**Dataset**.
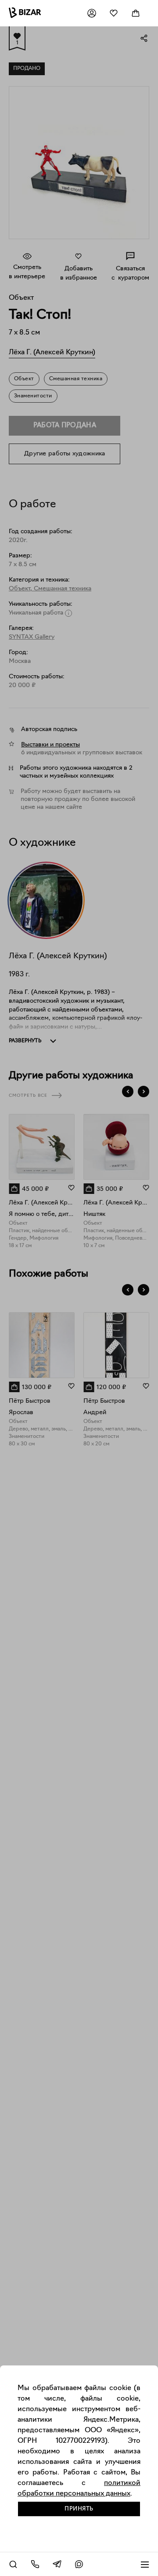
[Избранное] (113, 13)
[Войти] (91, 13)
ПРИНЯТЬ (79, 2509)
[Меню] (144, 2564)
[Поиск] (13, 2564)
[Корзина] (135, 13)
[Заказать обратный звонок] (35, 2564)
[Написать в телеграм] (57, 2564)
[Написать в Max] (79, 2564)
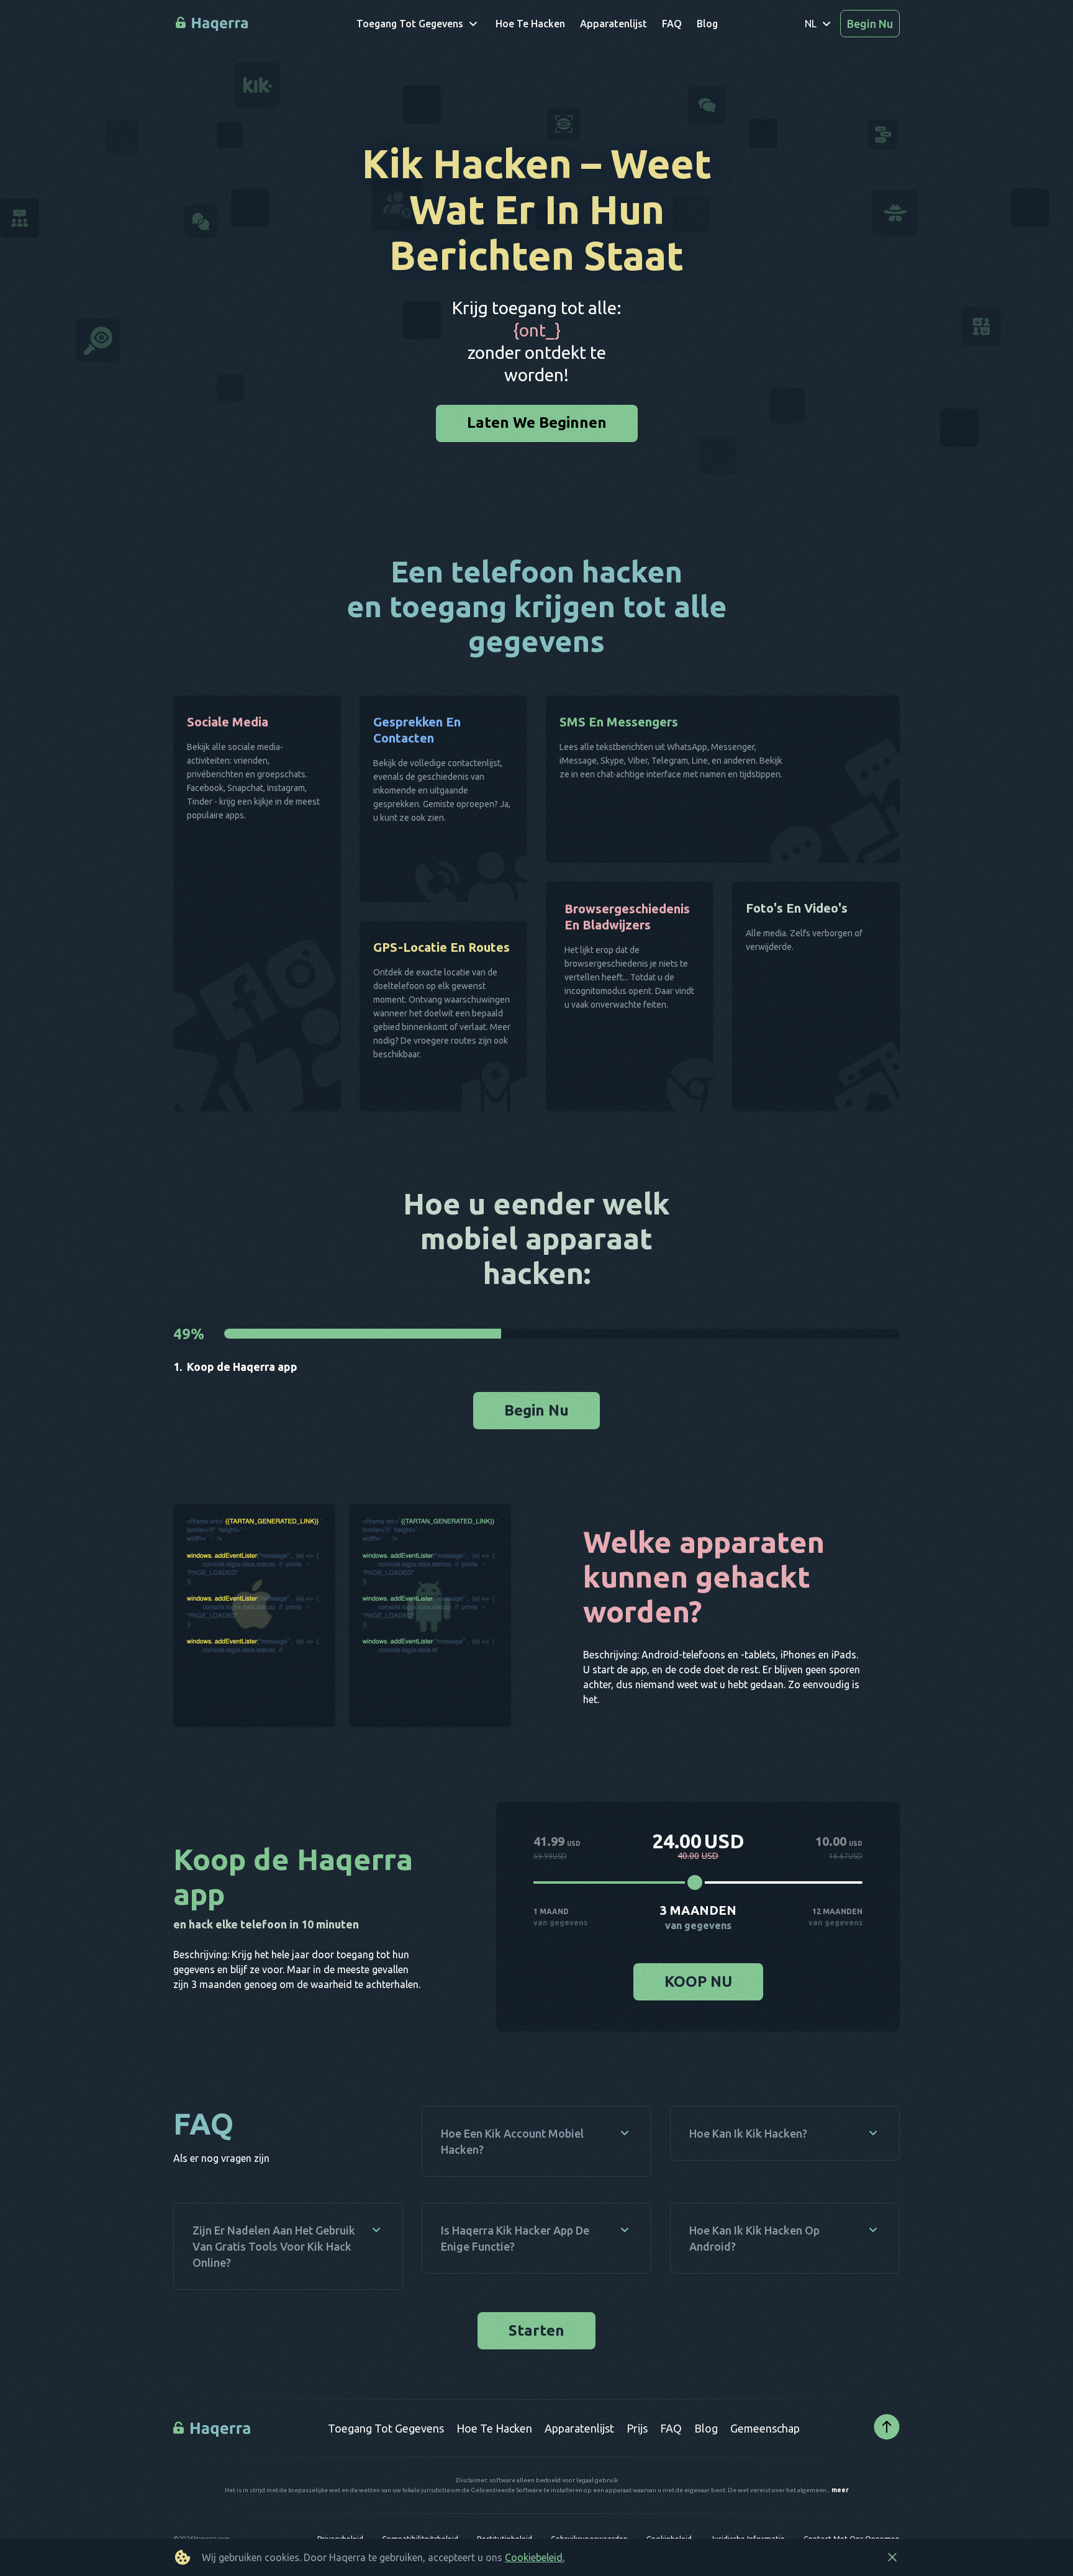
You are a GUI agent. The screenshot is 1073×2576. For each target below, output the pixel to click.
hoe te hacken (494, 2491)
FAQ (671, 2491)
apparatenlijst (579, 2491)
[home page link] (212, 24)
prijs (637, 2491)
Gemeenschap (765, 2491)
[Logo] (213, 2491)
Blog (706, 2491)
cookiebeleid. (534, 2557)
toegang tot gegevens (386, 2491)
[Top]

**Your assignment**. An acceptable answer consists of the lines above from the one holding "[Заказать обратный звонок] (35, 2564)" to the end of the data, repeated exactly and containing no pictures.

**Answer section**.
[Заказать обратный звонок] (35, 2564)
[Написать в телеграм] (57, 2564)
[Написать в Max] (79, 2564)
You are a GUI agent. The screenshot is 1073×2576. For each target below, output the pixel to click.
hoe te hacken (494, 2491)
FAQ (671, 2491)
apparatenlijst (579, 2491)
[home page link] (212, 24)
prijs (637, 2491)
Gemeenschap (765, 2491)
[Logo] (213, 2491)
Blog (706, 2491)
cookiebeleid. (534, 2557)
toegang tot gegevens (386, 2491)
[Top]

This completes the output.